GOAL: Copy out the records below word for word, leaving out the pictures.

A block of data:

::::

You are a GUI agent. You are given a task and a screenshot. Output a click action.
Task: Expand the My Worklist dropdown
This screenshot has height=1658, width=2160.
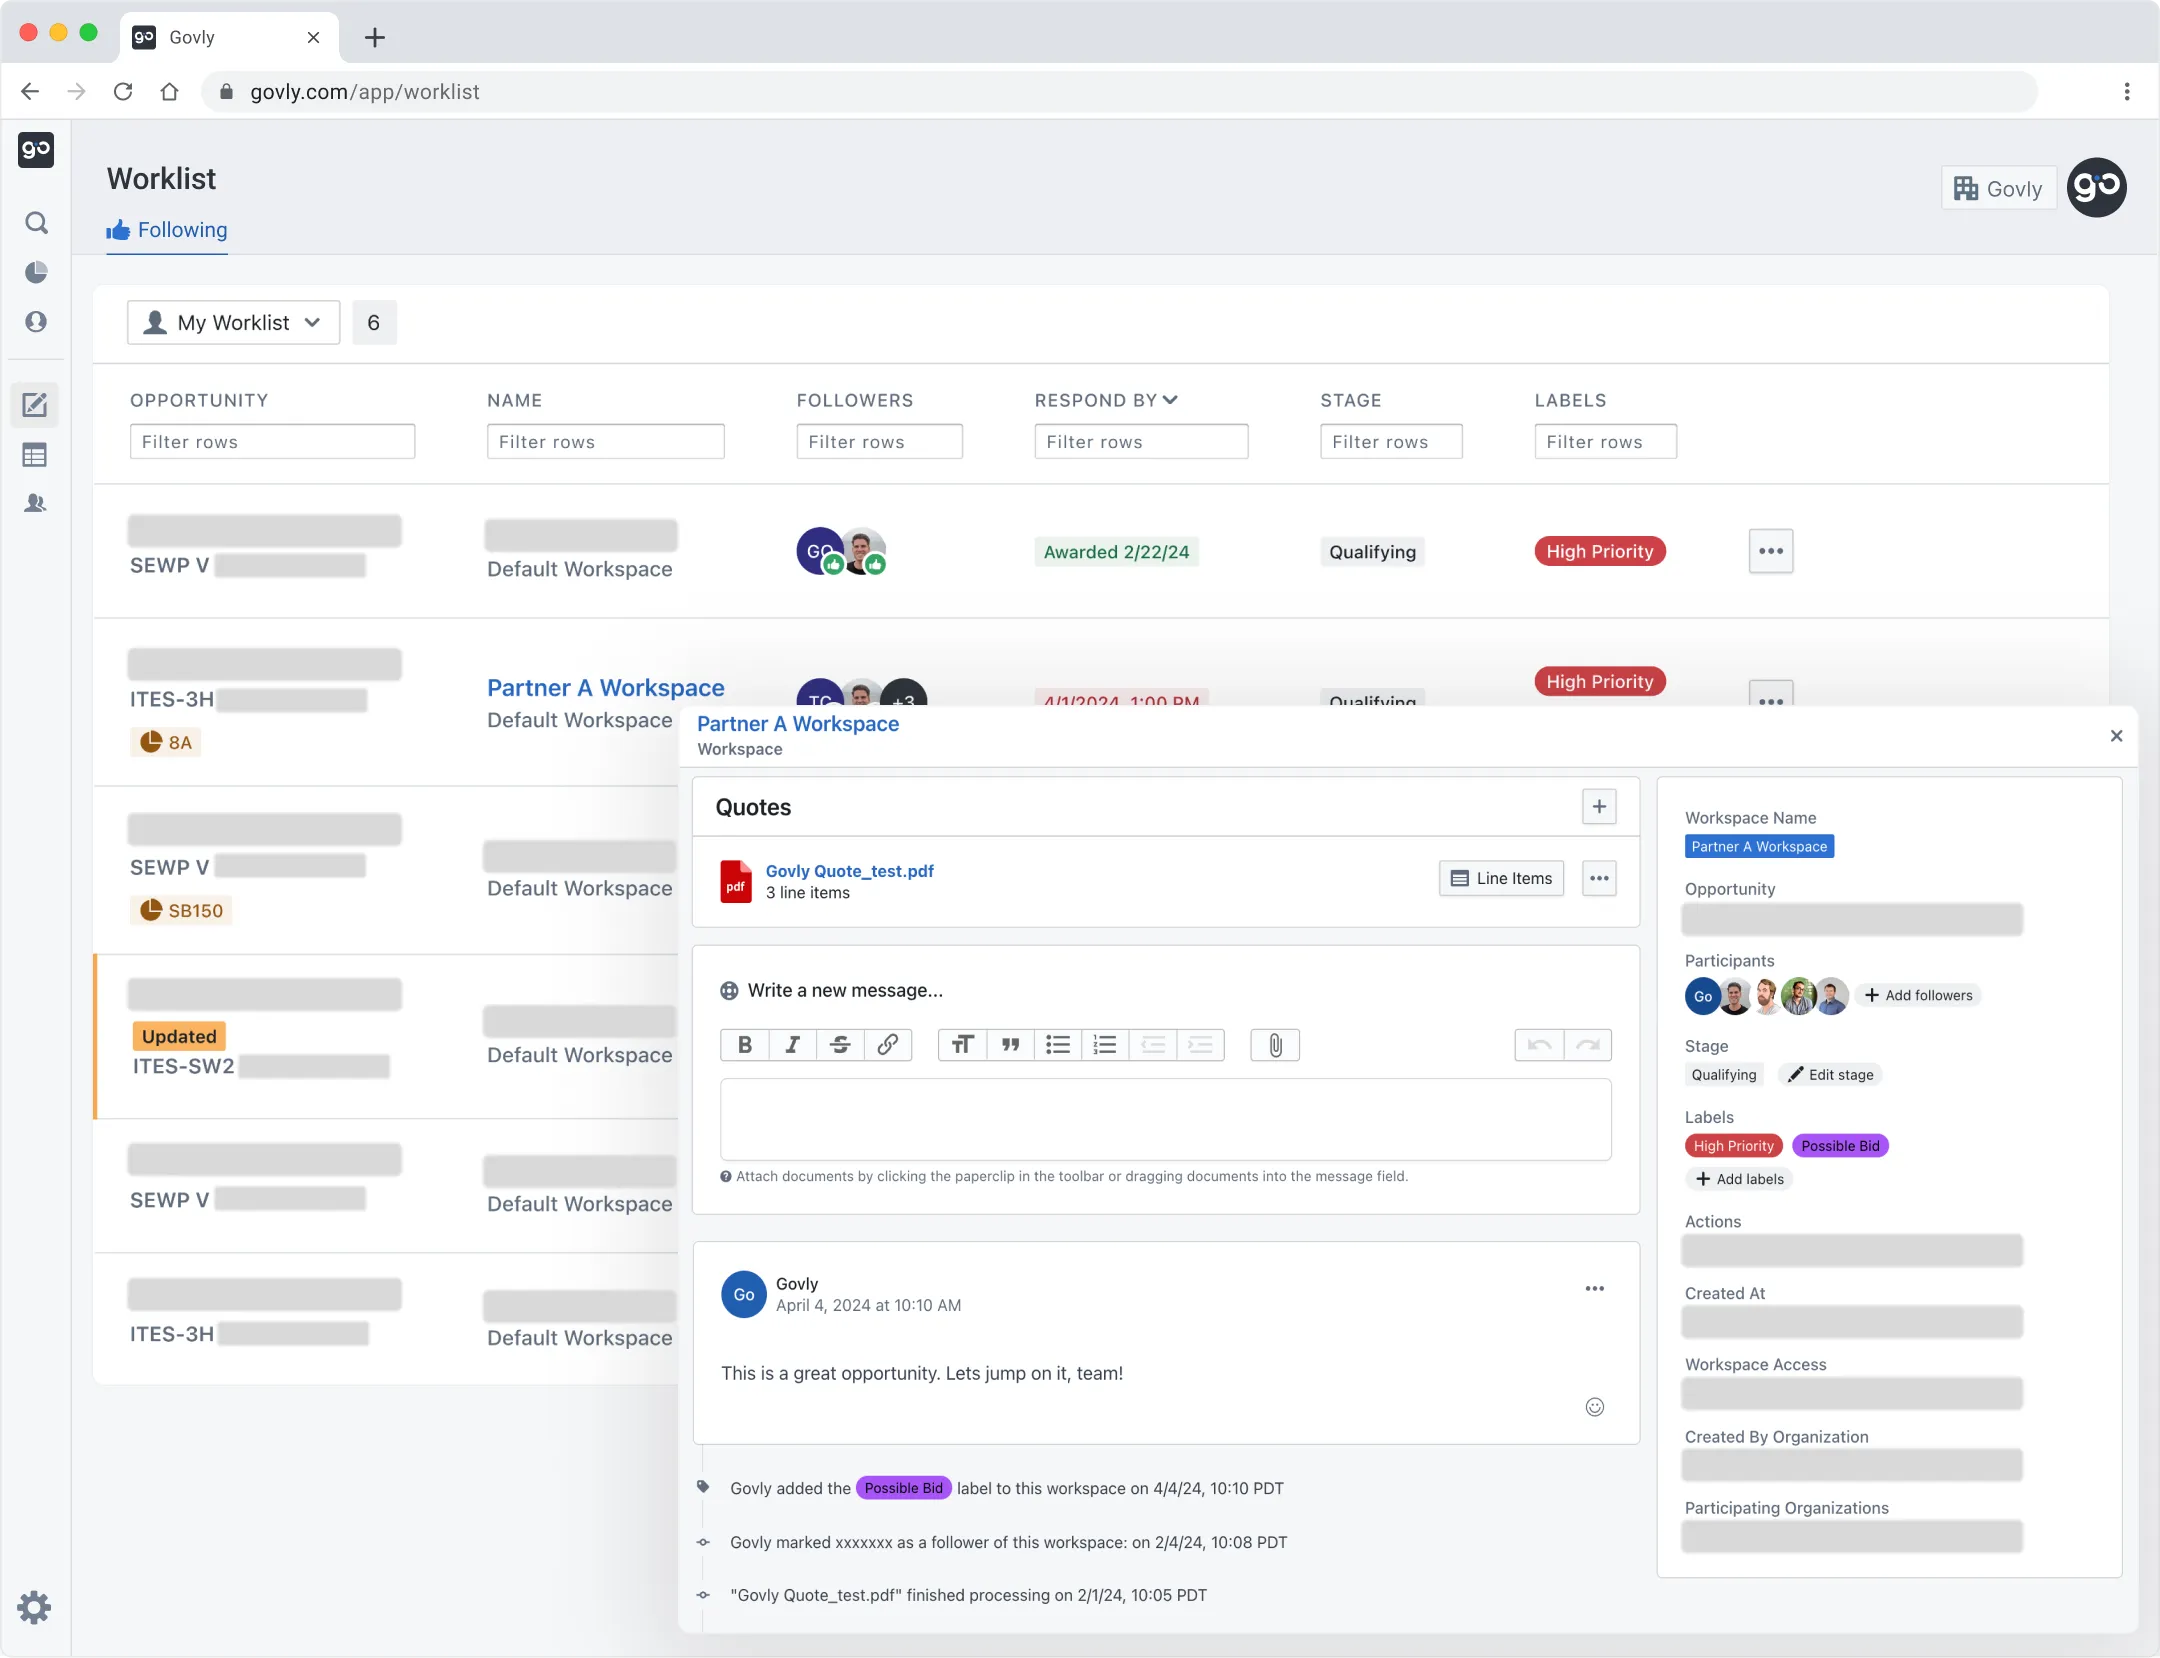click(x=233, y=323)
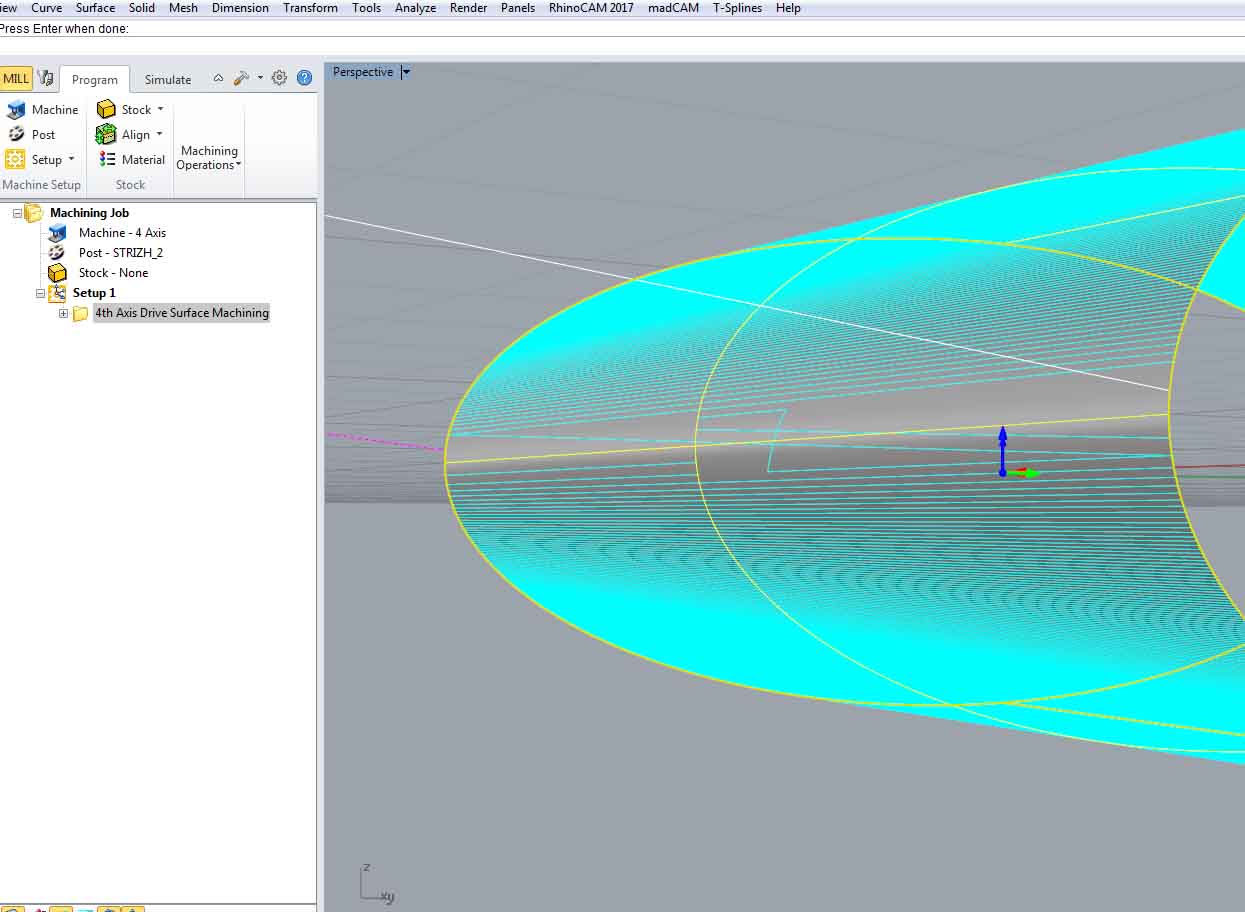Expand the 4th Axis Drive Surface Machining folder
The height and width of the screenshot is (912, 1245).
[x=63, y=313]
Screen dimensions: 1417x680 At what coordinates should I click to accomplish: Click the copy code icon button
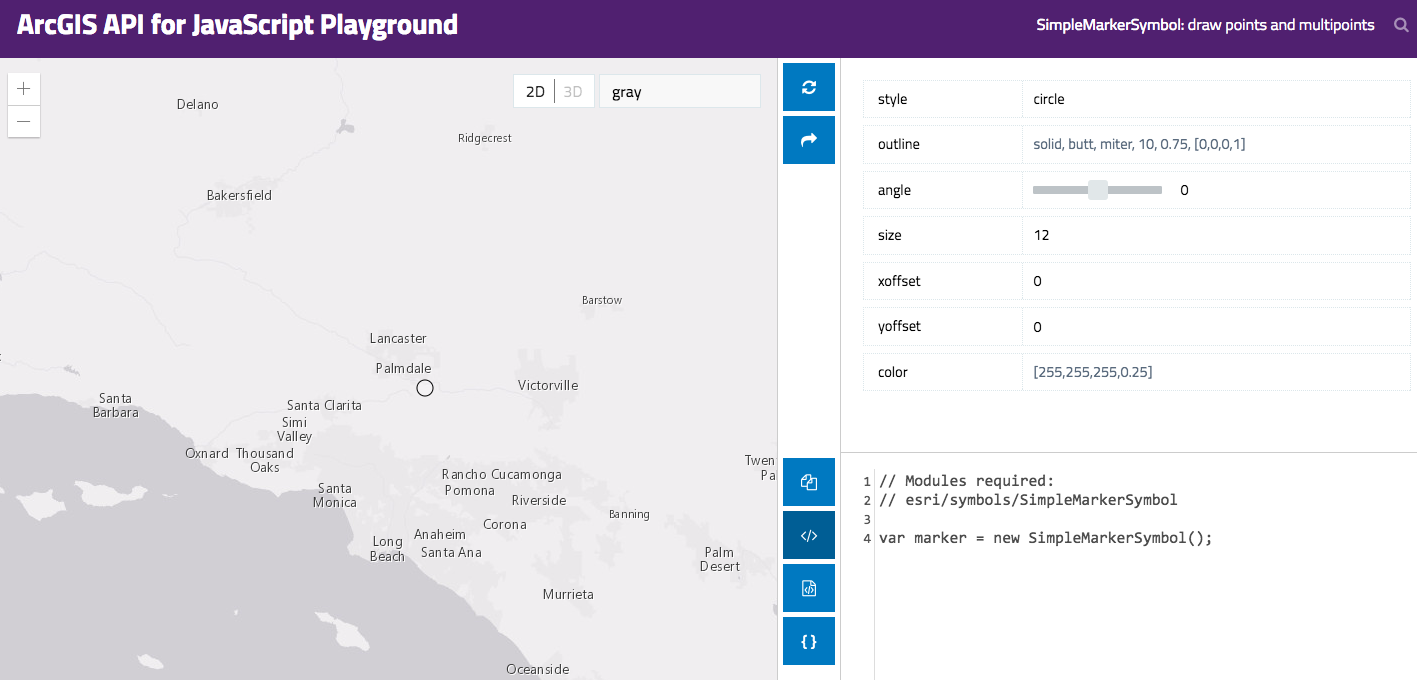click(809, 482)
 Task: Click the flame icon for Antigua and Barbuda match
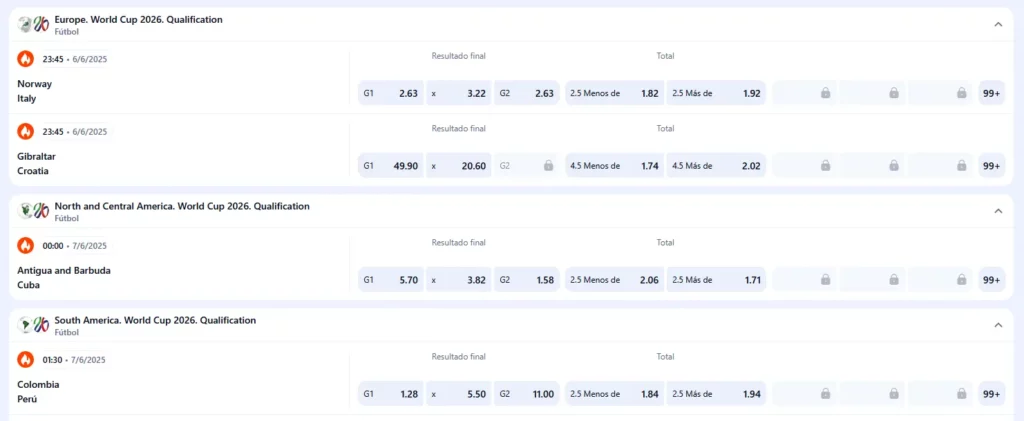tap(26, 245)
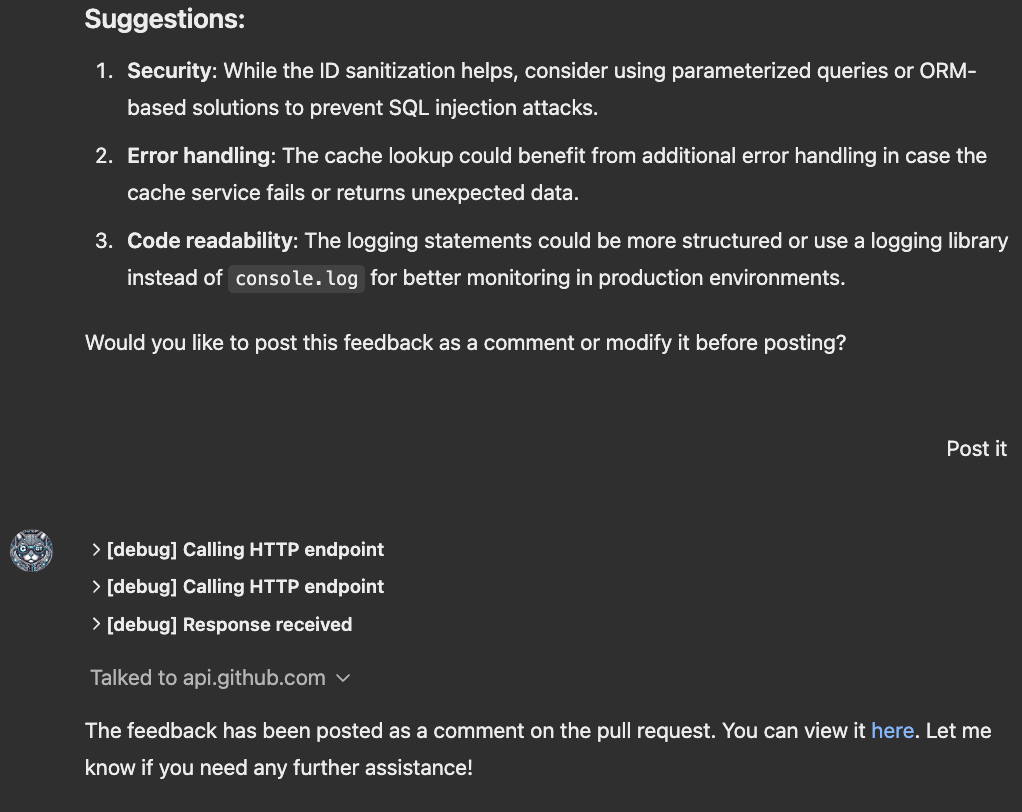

::::

WRITTEN SOLUTION:
You are a GUI agent. You are given a task and a screenshot. Output a click action.
Task: Expand the My Worklist dropdown
This screenshot has height=1658, width=2160.
click(x=233, y=323)
Expand the 4th Axis Drive Surface Machining folder
The height and width of the screenshot is (912, 1245).
[x=63, y=313]
Screen dimensions: 1417x680 At what coordinates should I click to accomplish: Click the copy code icon button
click(809, 482)
 Task: Click the flame icon for Antigua and Barbuda match
tap(26, 245)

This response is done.